Results from a pilot study correlating Open access article processing charges (APCs) and the journal impact factor. According to this study, some open access journals using the APC business model may be exploiting impact factor status as a means to raise prices.

New Science Europe Principles on Open Access Publisher Services

At its General Assembly meeting in Vienna on 15 April, Science Europe’s members – comprising 50 major public research organisations in Europe – adopted four new common principles on Open Access Publisher Services. The topics concerned were: indexing, copyright and re-use, sustainable archiving, and machine readability.

The trouble with reference rot

Computer scientists are trying to shore up broken links in the scholarly literature. Nature presents a brief summary on the achievements and the ambitions of the “Hiberlink project”, a study which investigates how web links in online scientific and other academic articles fail to lead to the resources that were originally referenced.

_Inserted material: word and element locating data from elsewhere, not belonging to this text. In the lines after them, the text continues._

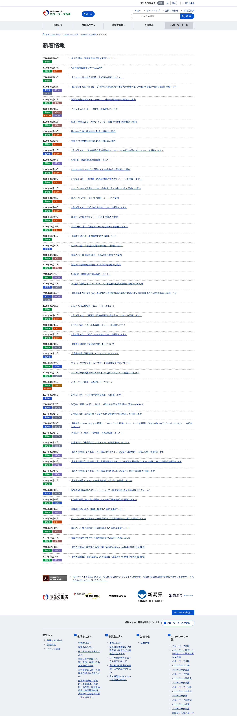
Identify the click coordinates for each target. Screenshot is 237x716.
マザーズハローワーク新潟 (183, 679)
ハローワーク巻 (179, 652)
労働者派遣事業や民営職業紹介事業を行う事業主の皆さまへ (120, 610)
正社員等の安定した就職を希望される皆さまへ (89, 633)
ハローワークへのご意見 (178, 585)
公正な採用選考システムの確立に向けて (120, 620)
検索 (188, 16)
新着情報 (51, 607)
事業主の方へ (117, 597)
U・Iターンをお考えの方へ (89, 613)
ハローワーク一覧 (182, 597)
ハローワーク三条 (180, 626)
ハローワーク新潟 (180, 603)
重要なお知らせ (54, 603)
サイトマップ (153, 10)
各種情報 (146, 597)
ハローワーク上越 (180, 622)
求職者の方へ (85, 597)
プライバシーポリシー (70, 693)
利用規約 (90, 693)
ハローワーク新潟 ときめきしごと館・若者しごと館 (183, 610)
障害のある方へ (85, 607)
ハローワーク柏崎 (180, 631)
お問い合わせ (171, 10)
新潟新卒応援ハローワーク (183, 671)
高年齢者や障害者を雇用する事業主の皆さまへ (120, 628)
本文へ (138, 10)
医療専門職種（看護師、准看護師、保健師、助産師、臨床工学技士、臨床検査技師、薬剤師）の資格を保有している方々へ (89, 649)
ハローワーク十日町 (182, 644)
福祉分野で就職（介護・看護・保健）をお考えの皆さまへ (89, 622)
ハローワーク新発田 (182, 635)
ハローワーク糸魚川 (182, 648)
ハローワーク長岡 (180, 618)
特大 (174, 3)
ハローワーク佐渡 (180, 661)
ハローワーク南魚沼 (182, 657)
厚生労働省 (189, 3)
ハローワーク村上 (180, 665)
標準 (160, 3)
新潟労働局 (189, 10)
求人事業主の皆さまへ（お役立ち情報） (120, 638)
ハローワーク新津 (180, 639)
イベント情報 (53, 611)
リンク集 (49, 693)
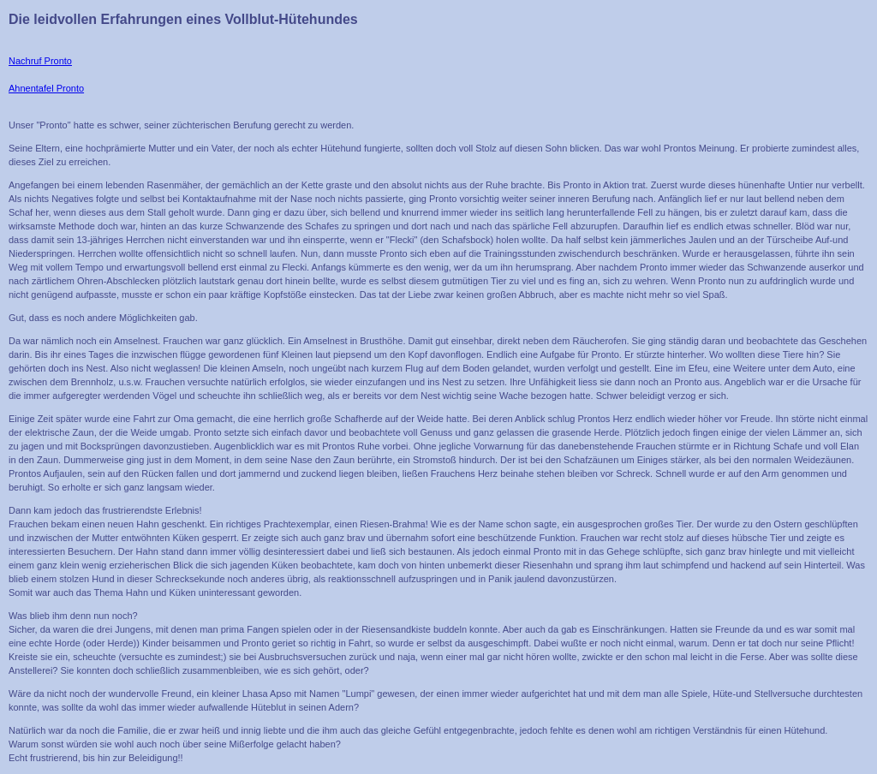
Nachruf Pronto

Why are Authors Citing Older Papers?

Scholars are citing an increasingly aging collection of scholarship. Does this reflect the growing ease with accessing the literature, or a structural shift in the way science is funded–and the way scientists are rewarded?

Springer and Altmetric to launch new platform for book impact at the London Book Fair: Bookmetrix

Springer announced that it is becoming the first publisher to offer title and chapter level metrics across all of their books via a new platform, Bookmetrix. Developed in partnership with metrics provider Altmetric, the data captured via Bookmetrix is displayed on the book pages on Springer’s content platform SpringerLink and reports how often an individual book or chapter is mentioned, shared, reviewed or read online.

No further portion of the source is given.